Pruning fruit trees seems intimidating at first, but for the most part it’s tough to screw up. Apple trees actually like to be pruned hard; I live in orchard country and have driven by many grower’s operations after pruning time. Most look like they’d been strafed by a giant chainsaw, yet they still yield bumper crops of apples come fall. Some pruning guides I’ve read recommend removing 30 to 40 percent of a tree’s profile annually, so unless you go really crazy, it’s tough to over-cut.
My apple-growing buddies tell me to focus on removing two types of limbs. The first, and probably most important on wild trees, are those growing close to the trunk. Second, lop off vertically-growing branches; like most trees, apples like to stretch skyward and by discouraging this growth (which will be an annual process, by the way), you can train the tree to grow low, horizontal branches with fruit that’s easier to access, for both deer and humans.
5. Clear some serious shooting lanes.
When we hang stands in the fall, most of us are careful about trimming lanes because we want minimize the disturbance in the area. But invariably, you crawl up in the stand and spot a limb, or several, that could spoil a shot in a hurry—hich is the same limb that any buck that does show up is then bound to stop behind.

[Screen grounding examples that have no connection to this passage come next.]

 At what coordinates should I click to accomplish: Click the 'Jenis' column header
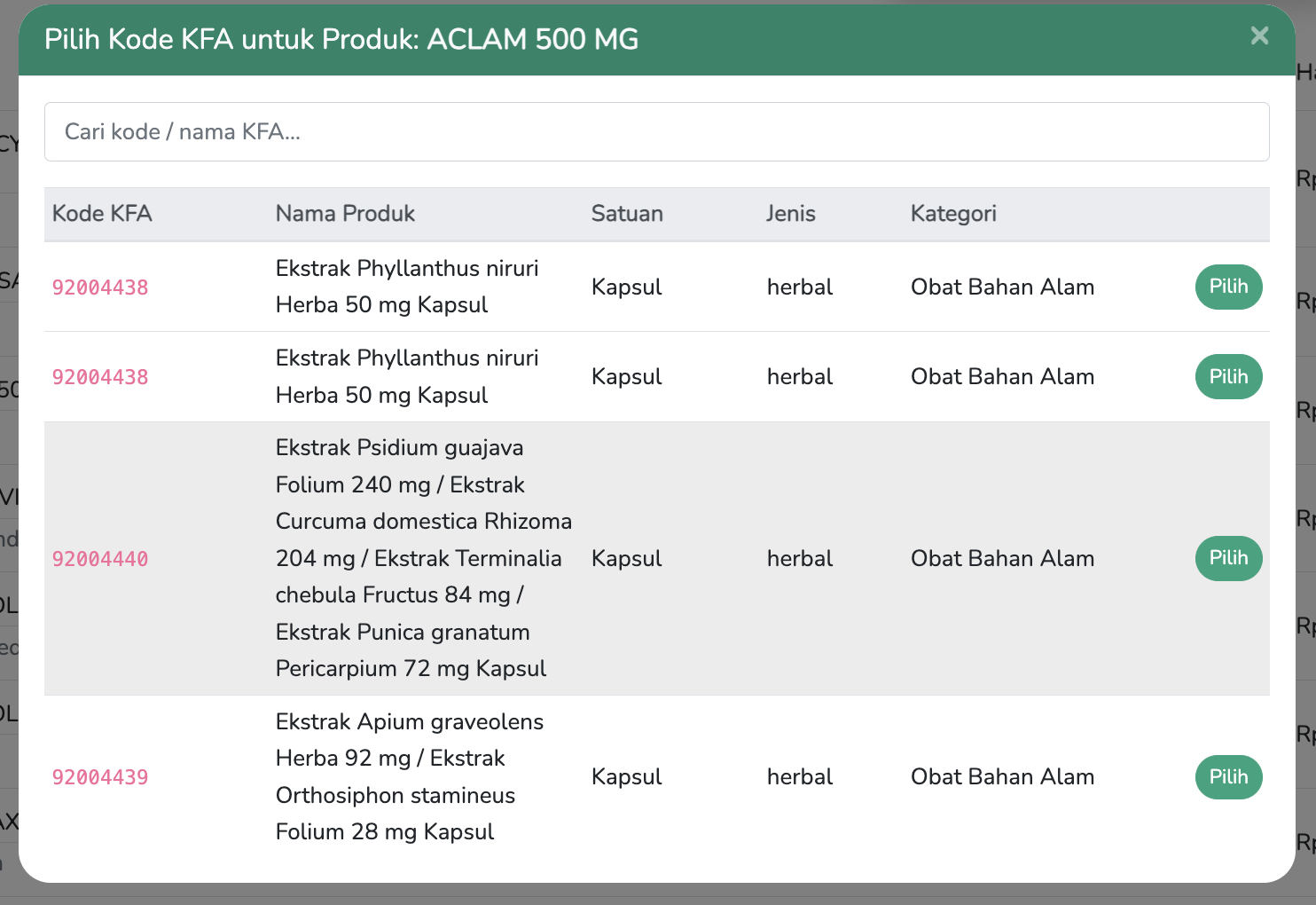coord(790,214)
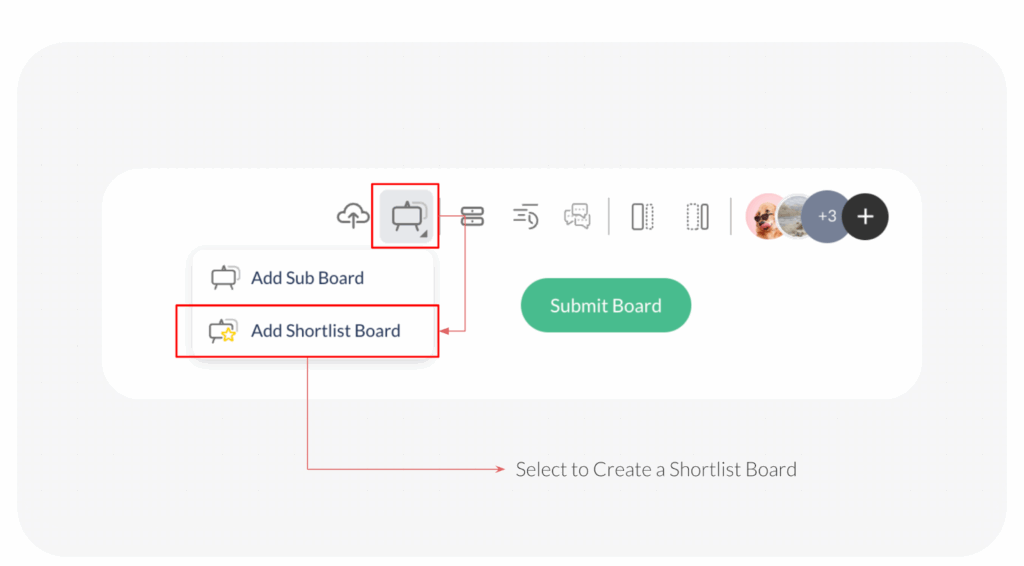
Task: Click the beach photo collaborator avatar
Action: tap(793, 216)

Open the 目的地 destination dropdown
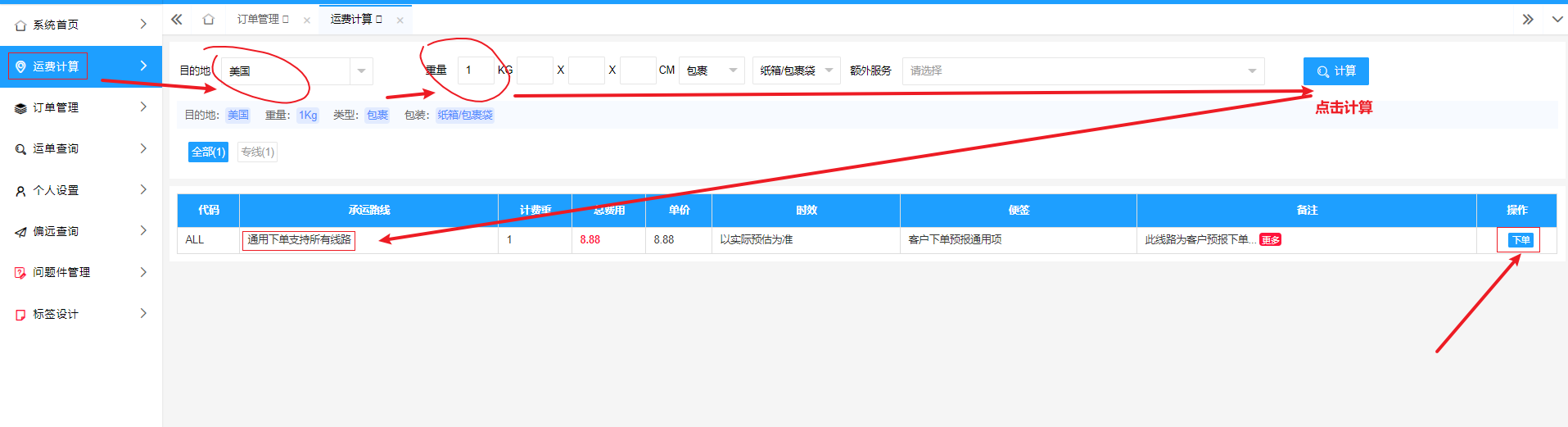coord(296,71)
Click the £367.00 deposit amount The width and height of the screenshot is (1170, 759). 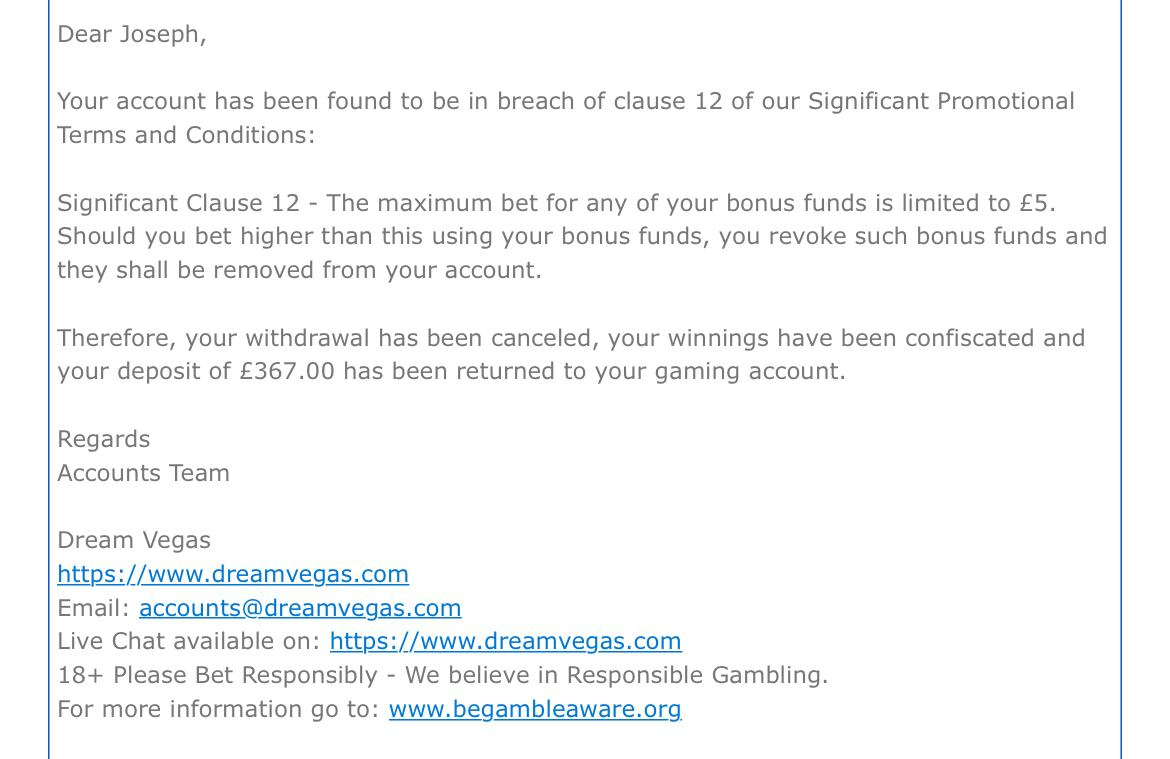(287, 371)
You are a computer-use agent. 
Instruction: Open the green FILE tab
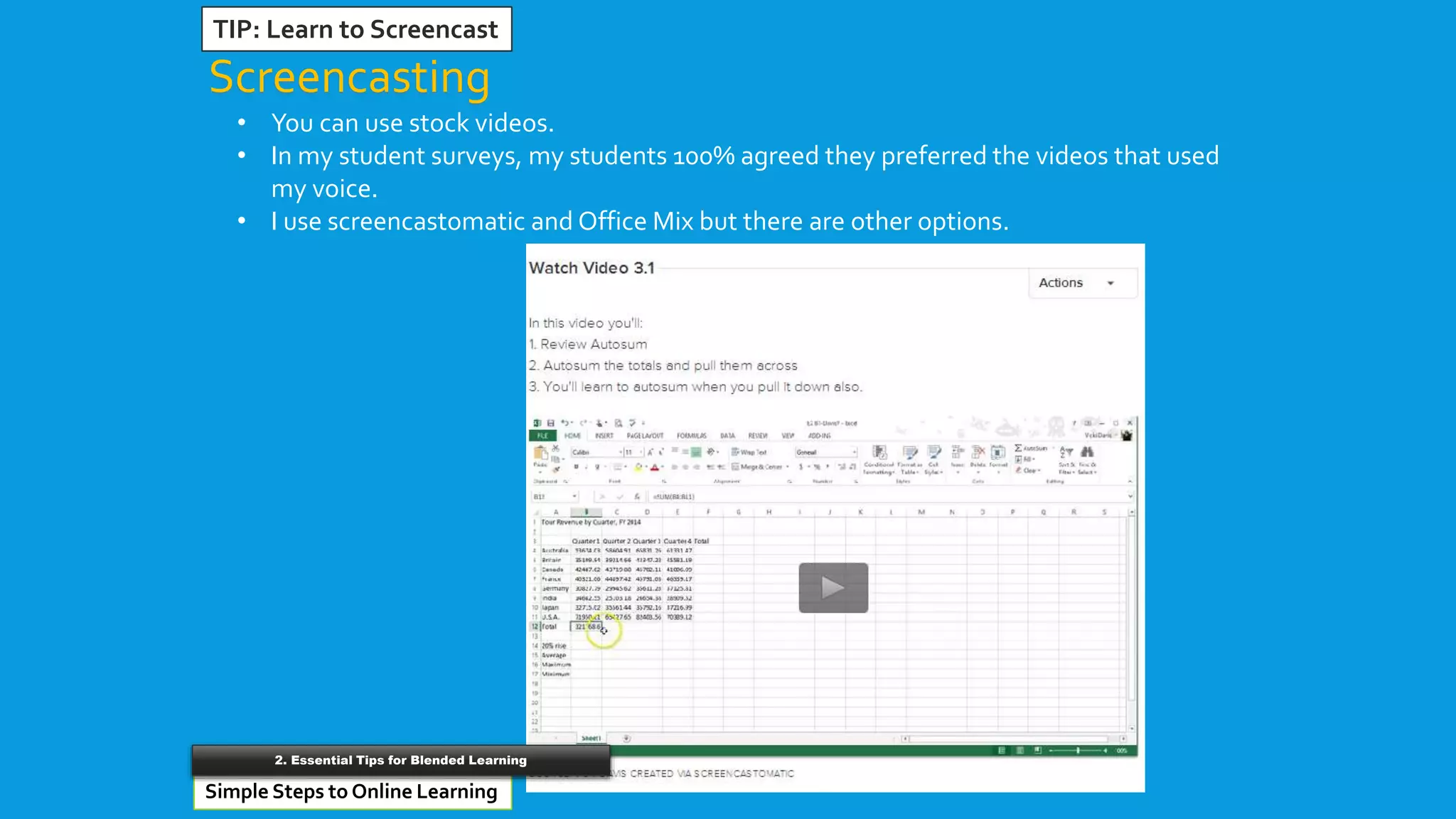tap(543, 436)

Now is the time to fix that. Visit those top stand sites, fire up your saw, and do a proper job of creating shooting lanes. This is one of the best times to go into thick areas and take out small trees and brush clumps. Obviously the racket your saw makes will have zero effect on deer movement come fall, and you’ll be able to remove saplings that could sprout new growth over the summer. Two solid hints here. First, take a partner and have him sit in the stand and guide you to stuff that needs to come out; this will reduce the number of trees you’ll need to take down. Second, cut trees close to the ground as possible; I typically hunt areas hunted by others, and leaving stumps can tip off folks to my stand, or at least to my hotspot. Come fall, I want it to myself, so I can put my shooting lanes to work.